(Exercise data begins)

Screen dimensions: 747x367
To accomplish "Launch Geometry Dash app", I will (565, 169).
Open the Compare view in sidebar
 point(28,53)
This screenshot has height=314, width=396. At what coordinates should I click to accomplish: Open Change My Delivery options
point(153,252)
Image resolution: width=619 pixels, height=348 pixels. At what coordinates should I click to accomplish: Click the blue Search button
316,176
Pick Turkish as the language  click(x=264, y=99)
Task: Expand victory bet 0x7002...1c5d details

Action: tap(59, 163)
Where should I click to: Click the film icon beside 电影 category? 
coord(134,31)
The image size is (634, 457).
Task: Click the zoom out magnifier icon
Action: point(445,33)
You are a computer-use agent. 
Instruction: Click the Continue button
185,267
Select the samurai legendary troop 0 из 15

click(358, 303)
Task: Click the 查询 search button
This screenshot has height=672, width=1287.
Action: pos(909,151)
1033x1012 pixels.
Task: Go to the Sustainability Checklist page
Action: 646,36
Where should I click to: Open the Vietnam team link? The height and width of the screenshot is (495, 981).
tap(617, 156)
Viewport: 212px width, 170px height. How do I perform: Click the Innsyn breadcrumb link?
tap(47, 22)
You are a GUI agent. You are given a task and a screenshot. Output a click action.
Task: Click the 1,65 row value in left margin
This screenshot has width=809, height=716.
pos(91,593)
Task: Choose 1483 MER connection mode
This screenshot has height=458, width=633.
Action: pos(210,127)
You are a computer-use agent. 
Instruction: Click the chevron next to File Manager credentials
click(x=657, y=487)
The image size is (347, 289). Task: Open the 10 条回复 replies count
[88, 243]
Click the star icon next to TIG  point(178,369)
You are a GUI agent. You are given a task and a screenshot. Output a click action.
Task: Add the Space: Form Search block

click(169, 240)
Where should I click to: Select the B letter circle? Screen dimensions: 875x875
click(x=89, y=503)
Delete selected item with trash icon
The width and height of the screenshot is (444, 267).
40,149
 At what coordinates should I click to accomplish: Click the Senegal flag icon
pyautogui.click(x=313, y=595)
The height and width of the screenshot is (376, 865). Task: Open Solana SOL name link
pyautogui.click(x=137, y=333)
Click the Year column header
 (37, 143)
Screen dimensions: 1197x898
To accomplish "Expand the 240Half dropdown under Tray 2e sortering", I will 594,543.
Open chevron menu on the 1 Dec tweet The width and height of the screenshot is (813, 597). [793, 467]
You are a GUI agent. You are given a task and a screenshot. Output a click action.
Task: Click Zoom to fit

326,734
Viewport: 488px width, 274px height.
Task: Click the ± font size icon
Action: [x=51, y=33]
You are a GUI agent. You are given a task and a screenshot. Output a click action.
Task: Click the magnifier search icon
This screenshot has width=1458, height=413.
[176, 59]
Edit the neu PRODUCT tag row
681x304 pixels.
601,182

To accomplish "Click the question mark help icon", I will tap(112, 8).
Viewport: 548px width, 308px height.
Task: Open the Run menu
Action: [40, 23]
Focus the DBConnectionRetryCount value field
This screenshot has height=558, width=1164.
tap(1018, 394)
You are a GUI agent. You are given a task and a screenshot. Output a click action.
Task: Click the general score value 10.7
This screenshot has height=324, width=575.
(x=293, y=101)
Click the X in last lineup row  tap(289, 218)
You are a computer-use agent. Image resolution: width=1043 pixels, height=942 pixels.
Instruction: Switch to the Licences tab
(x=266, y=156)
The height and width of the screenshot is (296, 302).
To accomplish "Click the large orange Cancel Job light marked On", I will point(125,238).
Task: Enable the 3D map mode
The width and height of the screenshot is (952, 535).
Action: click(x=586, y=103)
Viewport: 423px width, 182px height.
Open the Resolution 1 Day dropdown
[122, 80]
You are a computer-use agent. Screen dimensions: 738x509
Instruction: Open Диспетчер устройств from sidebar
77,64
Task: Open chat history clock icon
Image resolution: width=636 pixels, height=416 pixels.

(Exercise data ends)

**Exercise requirements**: Wherever a line of the records above contains the string "mode", copy that line out.

**Solution for this exercise**:
Task: Choose 1483 MER connection mode
Task: Enable the 3D map mode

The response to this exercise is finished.